**INFORMATION SHOWN:**

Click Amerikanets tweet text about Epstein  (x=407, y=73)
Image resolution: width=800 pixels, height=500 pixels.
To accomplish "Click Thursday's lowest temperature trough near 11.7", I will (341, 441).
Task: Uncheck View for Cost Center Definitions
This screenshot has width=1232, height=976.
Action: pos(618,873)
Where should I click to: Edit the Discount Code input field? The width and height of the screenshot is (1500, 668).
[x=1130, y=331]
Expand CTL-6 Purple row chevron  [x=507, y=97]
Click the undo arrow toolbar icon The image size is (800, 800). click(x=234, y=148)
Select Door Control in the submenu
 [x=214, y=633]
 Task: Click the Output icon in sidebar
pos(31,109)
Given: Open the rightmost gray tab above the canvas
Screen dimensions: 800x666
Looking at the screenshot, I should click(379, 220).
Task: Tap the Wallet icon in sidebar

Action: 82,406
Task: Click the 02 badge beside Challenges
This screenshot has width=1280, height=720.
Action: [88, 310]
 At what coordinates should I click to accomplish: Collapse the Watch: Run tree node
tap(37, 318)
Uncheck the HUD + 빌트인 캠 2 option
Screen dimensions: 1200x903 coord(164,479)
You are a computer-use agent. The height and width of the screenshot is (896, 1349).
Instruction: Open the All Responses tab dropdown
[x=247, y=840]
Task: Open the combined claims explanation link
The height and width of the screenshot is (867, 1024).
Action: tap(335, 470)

**TASK PROMPT:**
Set down the records again, exactly.

**SOLUTION TO THE EXERCISE:**
Click Amerikanets tweet text about Epstein  (x=407, y=73)
Image resolution: width=800 pixels, height=500 pixels.
To accomplish "Click Thursday's lowest temperature trough near 11.7", I will (341, 441).
Task: Uncheck View for Cost Center Definitions
This screenshot has width=1232, height=976.
Action: pos(618,873)
Where should I click to: Edit the Discount Code input field? The width and height of the screenshot is (1500, 668).
[x=1130, y=331]
Expand CTL-6 Purple row chevron  [x=507, y=97]
Click the undo arrow toolbar icon The image size is (800, 800). click(x=234, y=148)
Select Door Control in the submenu
 [x=214, y=633]
 Task: Click the Output icon in sidebar
pos(31,109)
Given: Open the rightmost gray tab above the canvas
Screen dimensions: 800x666
Looking at the screenshot, I should click(379, 220).
Task: Tap the Wallet icon in sidebar

Action: 82,406
Task: Click the 02 badge beside Challenges
This screenshot has width=1280, height=720.
Action: [88, 310]
 At what coordinates should I click to accomplish: Collapse the Watch: Run tree node
tap(37, 318)
Uncheck the HUD + 빌트인 캠 2 option
Screen dimensions: 1200x903 coord(164,479)
You are a computer-use agent. The height and width of the screenshot is (896, 1349).
Instruction: Open the All Responses tab dropdown
[x=247, y=840]
Task: Open the combined claims explanation link
The height and width of the screenshot is (867, 1024).
Action: tap(335, 470)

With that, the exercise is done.